But Mr Garland, instead of saying 'Try again,' as Kit had made sure
he would, told him very seriously, that he had guessed right.
'The place of their retreat is indeed discovered,' he said, 'at
last. And that is our journey's end.'
Kit faltered out such questions as, where was it, and how had it
been found, and how long since, and was she well and happy?
'Happy she is, beyond all doubt,' said Mr Garland. 'And well, I--
I trust she will be soon. She has been weak and ailing, as I
learn, but she was better when I heard this morning, and they were
full of hope. Sit you down, and you shall hear the rest.'
Scarcely venturing to draw his breath, Kit did as he was told. Mr
Garland then related to him, how he had a brother (of whom he would
remember to have heard him speak, and whose picture, taken when he
was a young man, hung in the best room), and how this brother lived
a long way off, in a country-place, with an old clergyman who had
been his early friend. How, although they loved each other as
brothers should, they had not met for many years, but had
communicated by letter from time to time, always looking forward to
some period when they would take each other by the hand once more,
and still letting the Present time steal on, as it was the habit
for men to do, and suffering the Future to melt into the Past. How
this brother, whose temper was very mild and quiet and retiring--
such as Mr Abel's--was greatly beloved by the simple people among
whom he dwelt, who quite revered the Bachelor (for so they called
him), and had every one experienced his charity and benevolence.
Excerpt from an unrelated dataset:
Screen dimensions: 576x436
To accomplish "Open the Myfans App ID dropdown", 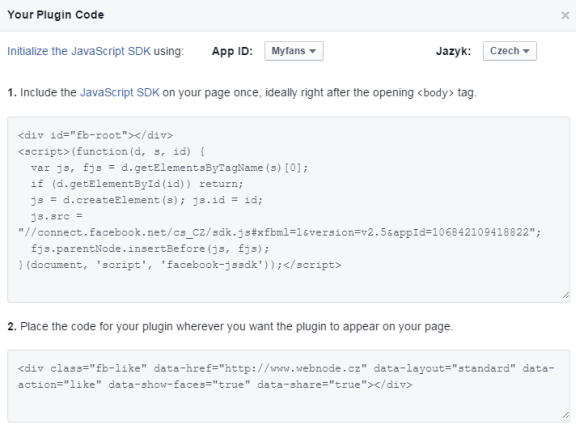I will click(x=294, y=51).
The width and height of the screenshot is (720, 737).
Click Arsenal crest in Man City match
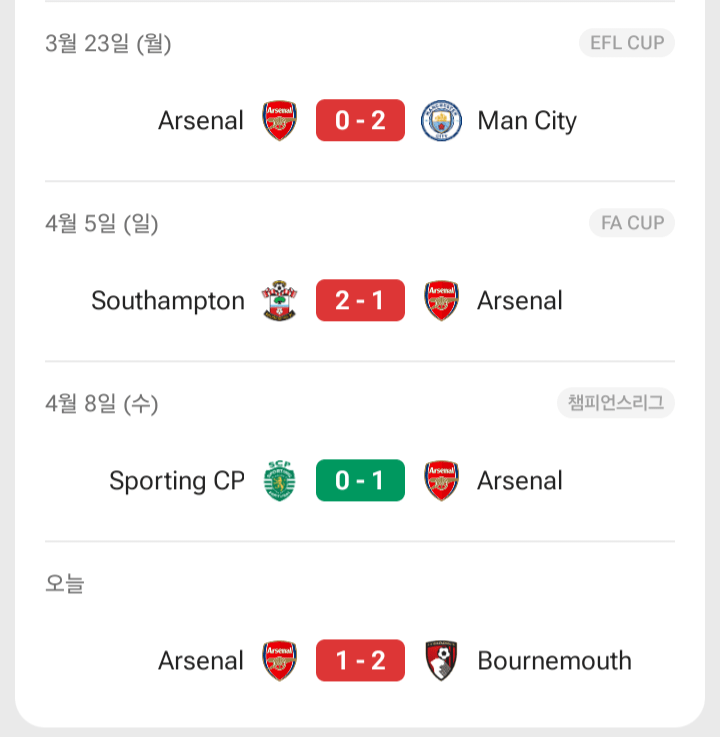pos(280,121)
How even those slight circumstances had come to his knowledge, very
slowly and in course of years, for the Bachelor was one of those
whose goodness shuns the light, and who have more pleasure in
discovering and extolling the good deeds of others, than in
trumpeting their own, be they never so commendable. How, for that
reason, he seldom told them of his village friends; but how, for
all that, his mind had become so full of two among them--a child
and an old man, to whom he had been very kind--that, in a letter
received a few days before, he had dwelt upon them from first to
last, and had told such a tale of their wandering, and mutual love,
that few could read it without being moved to tears. How he, the
recipient of that letter, was directly led to the belief that these
must be the very wanderers for whom so much search had been made,
and whom Heaven had directed to his brother's care. How he had
written for such further information as would put the fact beyond
all doubt; how it had that morning arrived; had confirmed his first
impression into a certainty; and was the immediate cause of that
journey being planned, which they were to take to-morrow.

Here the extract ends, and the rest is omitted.